WHEREAS, under the SPA the Company is to receive from Cornell Capital up to $7,000,000 in convertible debt financing; and
WHEREAS, the Company has received $2,300,000 of the $7,000,000 available to it under the terms of the SPA; and
WHEREAS, the Company filed an amendment dated September 20, 2006 to the SPA to delay the second of three tranches under the SPA from December 1, 2006 to February 1, 2007; and
WHEREAS, in light of expected financing to be provided by a Fortune 500 company to the Company, Cornell Capital has agreed to accelerate 50% of the second tranche or $1,175,000 to allow for partial funding of the second tranche between November 1, 2006 and November 15, 2006; and
WHEREAS, for the above reasons the parties to this Amendment desire to amend the SPA.
NOW THEREFORE, in consideration of the foregoing, and for other good and valuable consideration, the receipt and sufficiency of which are hereby acknowledged, the parties hereto agree as follows:
Section 1. Amendment to Section 1(b)(ii) of the SPA. Section 1(b)(ii) of the SPA is hereby amended and restated in its entirety as follows:
(b) Closing Date.
(ii) | The Second Closing of the purchase and sale of the Convertible Debentures shall take place in two equal installments of $1,175,000 at 4:00 p.m. Eastern Standard Time on or before November 15, 2006 and February 1, 2007, subject to notification of satisfaction of the conditions to the Second Closing set forth herein and in Sections 6 and 7 below, provided, however, that Buyer shall use its commercially reasonable best efforts to advance the first $1,175,000 earlier than November 15, 2006. |
Section 3. Effect of Amendment. Except as amended hereby, the SPA shall continue in full force and effect and are hereby incorporated herein by this reference.
Section 4. Governing Law. This Amendment shall be governed by and construed under the laws of the State of New Jersey.

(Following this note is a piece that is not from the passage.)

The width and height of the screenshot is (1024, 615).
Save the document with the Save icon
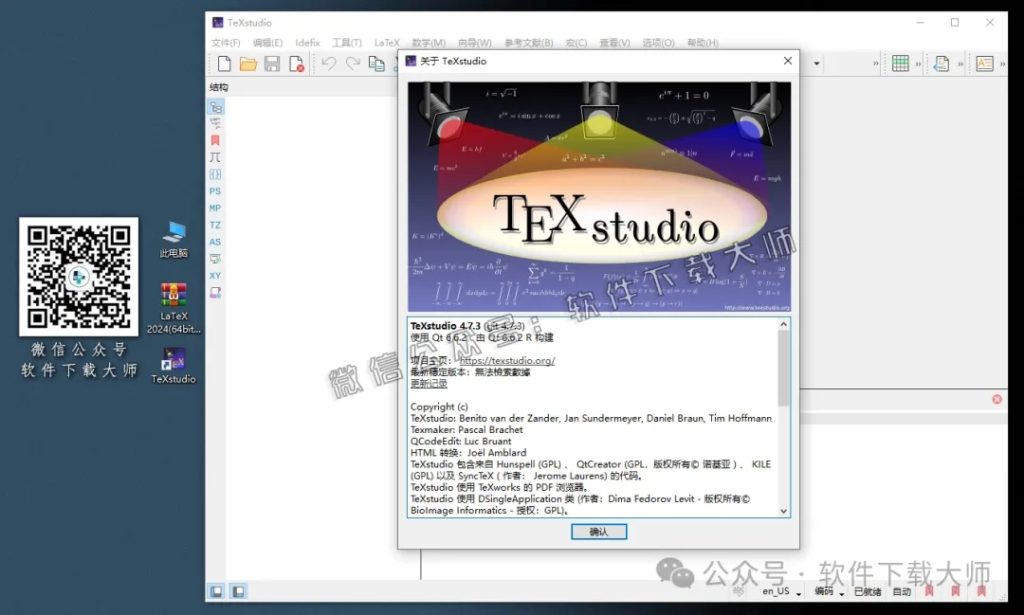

Section 5. Titles and Subtitles. The titles of the sections and subsections of this Amendment are for convenience of reference only and are not to be considered in construing this Amendment.
Section 6. Counterparts. This Amendment may be executed in counterparts, each of which shall be deemed an original, and all of which shall constitute one and the same instrument.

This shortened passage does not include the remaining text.